WO 2018/048735 A1 discloses a device operative in separating particles in a flowing suspension of the particles in a liquid which device comprises: a first, pressurized cavity or plenum adapted to contain a gas, separated by a first gas permeable wall from a second cavity or plenum which contains a charged particle containing liquid which also contains an ion species formed by the dissolution of the gas within the liquid, which is in turn separated by a second permeable wall from the ambient atmosphere or an optional, third, relatively reduced pressure cavity or plenum which may contain a gas or a vacuum; wherein: the permeable walls operate to permit for the transfer of a gas from the first cavity through the second cavity and through the second permeable wall to the atmosphere or a third cavity and, the pressure present in atmosphere or the third cavity is lesser than that of the first cavity, thus forming an ion concentration differential within the liquid and between the permeable walls.
The related article “Membraneless water filtration using CO2” by Shin et al. (Nature Communications 8:15181), 2 May 2017, describes a continuous flow particle filtration device in which a colloidal suspension flows through a straight channel in a gas permeable material made of polydimethylsiloxane (PDMS). A CO2 (carbon dioxide) gas channel passes parallel to the wall and dissolves into the flow stream. An air channel on the other side of the wall prevents saturation of CO2 in the suspension and the resulting gradient of CO2 causes particles to concentrate on sides of the channel, with negatively charged particles moving toward the air channel and positively charged particles toward the CO2 channel. The water away from the sides of the channel can be collected as filtered water.
The article “Diffusiophoresis at the macroscale” by Mauger et al. (arXiv: 1512.05005v4), 6 Jul. 2016, discloses that solute concentration gradients caused by salts such as LiCl impact colloidal transport at lengthscales ranging roughly from the centimeter down to the smallest scales resolved by the article. Colloids of a diameter of 200 nm were examined.
The article “Origins of concentration gradients for diffusiophoresis” by Velegol et al, (10.1039/c6sm00052e), 13 May 2016, describes diffusiophoresis possibly occurring in georeservoir extractions, physiological systems, drying operations, laboratory and industrial separations, crystallization operations, membrane processes, and many other situations, often without being recognized.

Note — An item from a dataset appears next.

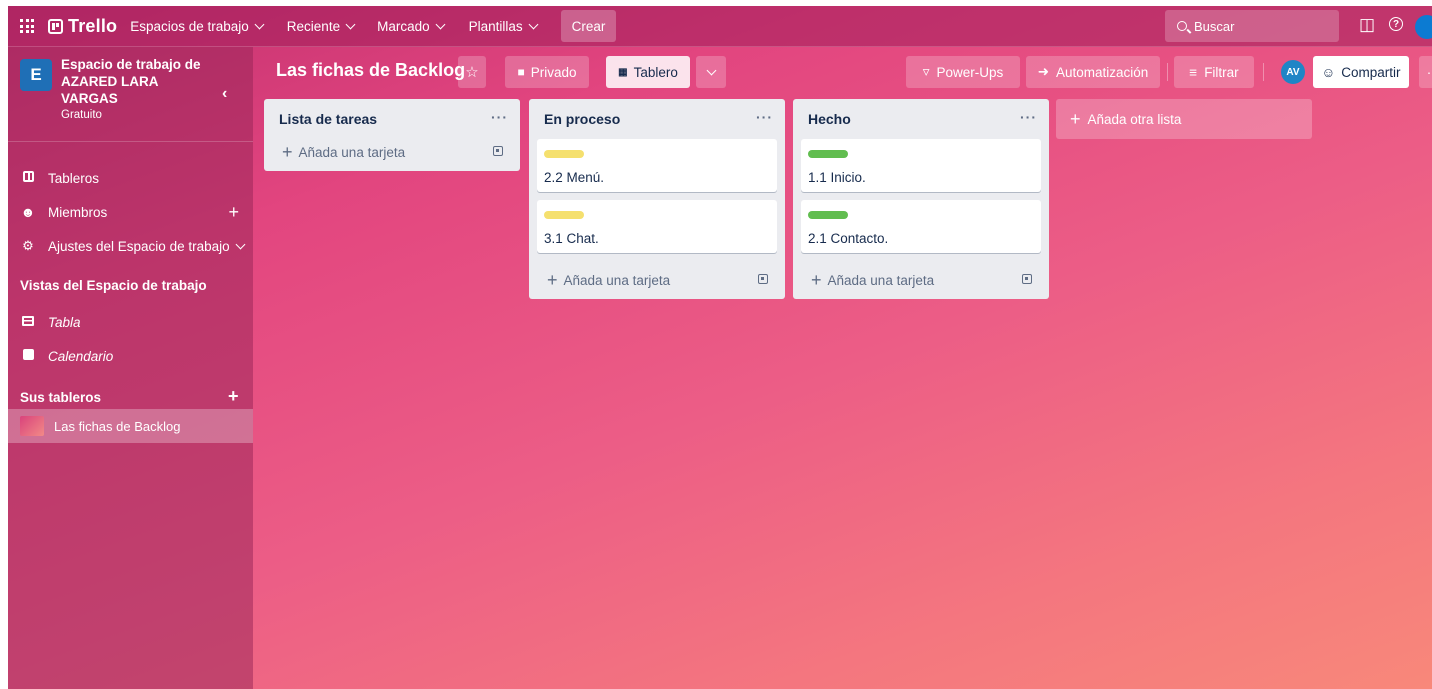 The height and width of the screenshot is (689, 1432). Describe the element at coordinates (656, 72) in the screenshot. I see `board-view-label: Tablero` at that location. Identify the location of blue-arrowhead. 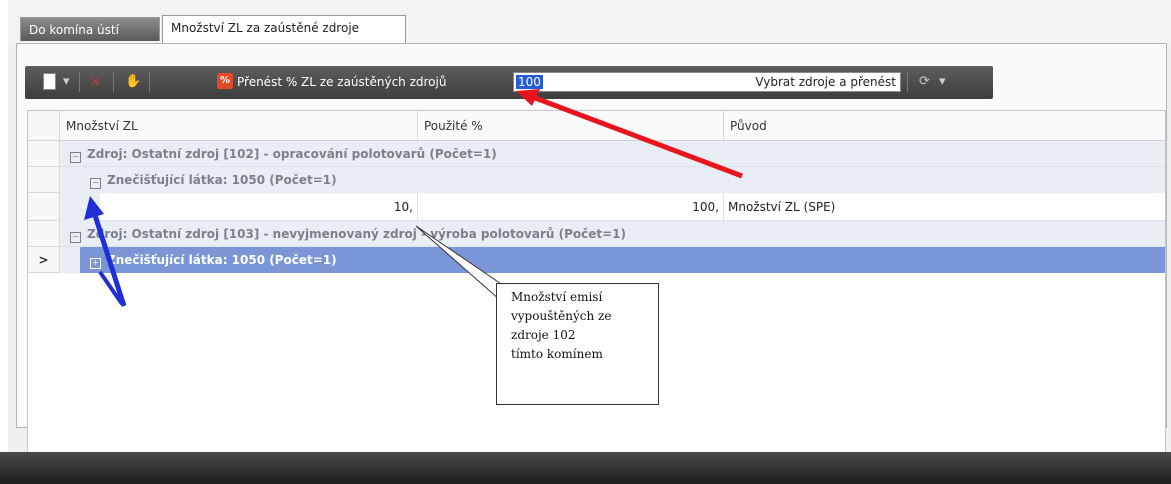
(94, 208).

PCT Publication WO 2015/077674 A1 discloses a process that places a microparticle including a salt in proximity to a membrane such that the microparticle creates a gradient generated spontaneous electric field or a gradient generated spontaneous chemiphoretic field in the solvent proximal to the membrane. This gradient actively draws charged particles, via diffusiophoresis, away from the membrane thereby removing charged particulate matter away from the membrane or preventing its deposition.